Opinion
No. 36714.
March 22, 1948.
1. QUIETING TITLE.
The taking of possession of lot, which former church trustees sold to complainants' vendor, by present church trustees who demolished and removed improvements, was assertion of "claim or pretended claim of right," within statutes conferring right to have canceled as cloud on title of real owner any "claim or pretended claim of right" asserted by person who is not rightful owner of realty (Code 1942, sec. 1324).
2. QUIETING TITLE.
An asserted claim of title by adverse possession may be such cloud on title as real owner may have canceled under statute, where such claim is insufficient in character and duration to satisfy applicable statute of limitations (Code 1942, sec. 1324).
3. QUIETING TITLE.
In real owner's suit to have claim or pretended claim of right to realty canceled as cloud on title, real owner is only required to set forth in his bill the facts constituting adverse claim then known to him (Code 1942, sec. 1324).
APPEAL from the Chancery Court of Oktibbeha County.
Ward Ward and B.F. Bell, all of Starkville, for appellants.
Leaving out the conclusion of law contained in the amended bill of complaint, the actual facts alleged by the complainants neither state facts warranting a cloud suit nor does the complainants' amended bill furnish a pleading to which a respondent could file intelligent pleadings.
Gambrell Lumber Co. v. Saratoga Lumber Co., 87 Miss. 773, 40 So. 485; Hume v. Inglis, 154 Miss. 481, 122 So. 535; Code of 1942, Secs. 1323, 1324; Griffith's Mississippi Chancery Practice, Secs. 114, 211, 215; 51 C.J. 149, Sec. 23; Pomeroy's Equity Jurisprudence (2 Ed.), Sec. 2146.
Daniel, McKee McDowell, of Starkville, for appellees.
The facts as presented by the bill of complaint and the amendment thereto are sufficient to support a suit to remove cloud for title.
Cook v. Friley, 61 Miss. 1; Wildberger v. Puckett, 78 Miss. 650, 29 So. 393; Gambrell Lumber Co. v. Saratoga Lumber Co., 87 Miss. 773, 781, 40 So. 485; Longmire v. Mars, 124 Miss. 77, 82, 86 So. 753; Code of 1942, Secs. 1324, 1325.
It is not necessary to exhaust one's legal remedy in a case such as this before proceeding in the chancery court.
Whitney v. Hanover National Bank, 71 Miss. 1009, 15 So. 33; Constitution of 1890, Secs. 160; Code of 1942, Secs. 1324, 1325, 1326.
The appeal here is from a final decree declaring the appellees, Mary Curry and Arthur Gillespie, to be the owners and entitled to the immediate possession of a certain lot in the City of Starkville, and adjudging that the trustees, Rich Gray, Joe Montgomery, and S.G. Glover, of the appellant Church of the Living God, C.W.F.F., have no right, title or interest therein. The decree further stated that the said trustees took possession of the property, demolished the house and fences thereon to the damage of the complainants in the sum of $250, for which a judgment was rendered in their behalf. The decree also ordered that a writ of possession be issued in favor of complainants, as prayed for.

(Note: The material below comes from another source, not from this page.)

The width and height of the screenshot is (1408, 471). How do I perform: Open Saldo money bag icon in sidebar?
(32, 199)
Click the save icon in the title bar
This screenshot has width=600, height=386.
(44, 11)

It was alleged in the amended bill of complaint that "this possession and use of said property by the defendants constitutes a cloud upon complainants' title, even though your complainants do not know the basis of the adverse claim of the defendants . . ."; that the complainants purchased said property from Jack Jones, the vendee of the said Church, through its former trustees; and title out of the government was deraigned. Adverse possession by appellees was also alleged.
The defendants demurred to the amended bill on the ground for want of equity on the face thereof and that the complainants had a plain and adequate legal remedy. The demurrer was overruled, the defendants declined to plead further, and the final decree hereinbefore mentioned was rendered, and it was held therein that the complainants were entitled "to the relief prayed for" which included the cancellation of the defendants' claim as a cloud upon the title of the complainants, as well as the other relief hereinbefore mentioned.
It is urged here that the facts constituting the claim sought to be cancelled should have been alleged; that a suit to cancel a cloud upon title does not lie for an alleged simple trespass. And it is stated in Pomeroy's Equity Jurisprudence, 2nd Ed., Sec. 2146, that "Such clouds upon title as may be removed by courts of equity are instruments or other proceedings in writing which may appear upon the records and thereby cast doubt upon the validity of the record title. A verbal claim or oral assertion of ownership in property is not a cloud which equity will remove."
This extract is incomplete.